RESEARCH

Bacterial Cell Biology

Currently, our lab is mainly focusing on four connected research topics:

  1. Chromosome replication and maintenance in Caulobacter crescentus

Over the last decade, we demonstrated that the regulated inactivation of the highly conserved DnaA initiator of chromosome replication (the RIDA process) is the main mechanism controlling the frequency of chromosome replication in the model Alphaproteobacterium Caulobacter, so that it happens only once per cell cycle. We also showed that two master regulators of the cell cycle, DnaA and CtrA, are strongly influenced by the (p)ppGpp alarmone, which is produced when bacterial cells need to adapt to nutrient-poor environments.

We are now characterizing novel regulators of chromosome replication and exploring the connections between DNA replication, DNA repair and DNA methylation in Caulobacter.

Schematic highlighting the impact of DNA methylation on genome evolution/maintenance and on gene expression.

(MTase: methyltransferase; RM: Restriction/Modification; MM: DNA mismatch; VSP: Very Small Patch; MMR: DNA Mismatch Repair; HGT: Horizontal Gene Transfer; 5mC: 5-methyl-cytosine)

  1. Epigenetic control of the cell cycles of Caulobacter crescentus and Agrobacterium tumefaciens

Our past work uncovered a strong connection between DNA methylation by the orphan adenine methyltransferase CcrM and cell cycle control in the environmental Caulobacter bacterium. We are now investigating how DNA methylation can coordinate gene expression with the progression of chromosome replication and we wish to identify novel and conserved epigenetic regulators of the cell cycle in Caulobacter and in the Agrobacterium tumefaciens plant pathogen.

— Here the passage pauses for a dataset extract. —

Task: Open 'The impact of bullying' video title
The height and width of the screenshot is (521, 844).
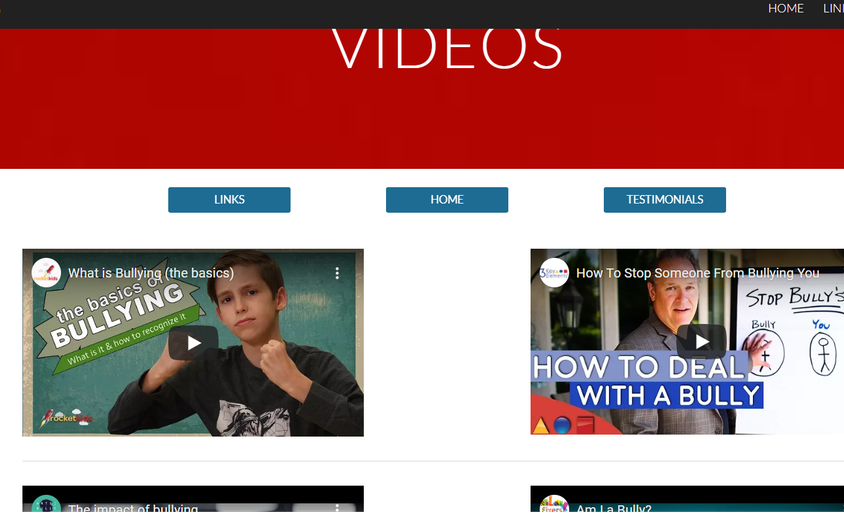Action: pyautogui.click(x=133, y=510)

  1. Temporal and spatial control of cell division in Caulobacter crescentus

Over the last years, we characterized several mechanisms controlling when and where the conserved FtsZ-ring assembles to mediate cell division in Caulobacter: (i) we discovered that its expression requires the methylation of the promoter of its gene, explaining why DNA methylation by CcrM is an essential process in Caulobacter; and (ii) we uncovered an interesting connection between ftsZ expression and the metabolic status of the cell. In addition, we observed the 3D-organization of the FtsZ-ring at the nanoscale by PALM, as part of a collaboration with the Manley lab at the EPFL.

3D-architecture of the Caulobacter Z-ring visualized by PALM. From Holden et al., PNAS, 2014.

  1. Discovery and characterization of chromosomal toxin-antitoxin systems in Caulobacter crescentus and Mycobacterium tuberculosis

As part of a novel project, we wish to identify novel toxin-antitoxin systems encoded by bacterial chromosomes and to characterize them to uncover their mechanism of action, their regulation and their physiological role. We anticipate that many of these play a key role in reducing growth or in blocking the cell cycle when bacteria are facing adverse environmental conditions such as exposure to antibiotics. Our collaborators for this SNSF Sinergia project are members of the Viollier lab at the University of Geneva (CH), of the Falquet lab at the University of Fribourg (CH) and of the Genevaux lab at the University of Toulouse III (FR).